Lesson 1, Topic 1
In Progress

Cheap vs Frugal

A while back, a couple of friends and I were talking about where we want to travel this year, and one of them said something that surprised me: “You probably wouldn’t approve, but I want to go to Europe.”

Huh? Why wouldn’t I approve?

I stared at him pensively for many moments. Then I figured it out. Apparently, he thought of me as a Finger-Wagging Money Judge, as if I silently disapproved of him for spending his money on something “frivolous.” In other words, someone who cares so much about personal finance is automatically “the guy who tells me I can’t do stuff because it costs too much money.”

Nothing could be further from the truth. Now, I will call your ass out when you make mistakes (like one of my friends who wasn’t worried about his cable bill increasing $5/month, yet complained every time the price of gas went up two cents a gallon). But I’m not the nagging parent who tells you not to spend money on lattes. When I spend money, I never feel guilty. Instead of taking a simplistic “Don’t spend money on expensive things!!!” view, I believe there’s a more nuanced approach to spending.

Let’s first dispense with the idea that saying no to spending on certain things means you’re cheap. If you decide that spending $2.50 on Cokes when you eat out isn’t worth it—and you’d rather save that $15 each week for a movie—that’s not cheap.
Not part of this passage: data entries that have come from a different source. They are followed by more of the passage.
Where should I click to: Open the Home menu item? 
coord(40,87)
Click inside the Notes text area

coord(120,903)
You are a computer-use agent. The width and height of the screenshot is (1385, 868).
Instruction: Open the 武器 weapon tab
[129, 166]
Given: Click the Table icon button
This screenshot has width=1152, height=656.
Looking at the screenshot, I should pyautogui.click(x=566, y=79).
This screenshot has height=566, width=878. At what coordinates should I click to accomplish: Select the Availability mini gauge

That’s using frugality to drive conscious spending. Unfortunately, most Americans dismiss frugality because they confuse it with cheapness, thinking that frugality is all-or-nothing: “Frugal people don’t spend money on anything! I’m never going to cut all my spending, so forget it.” Furthermore, our parents never taught us how to be frugal, so not only have we confused frugality with cheapness, but we never really practiced it in the first place. As a country, we spend more than we make each year and virtually nothing seems to change our behavior. Even though we may tighten our wallets during a downturn, we soon return to our usual spending behaviors. And frankly, nobody’s interested in changing the status quo: Consumer spending accounts for about 70 percent of the American economy.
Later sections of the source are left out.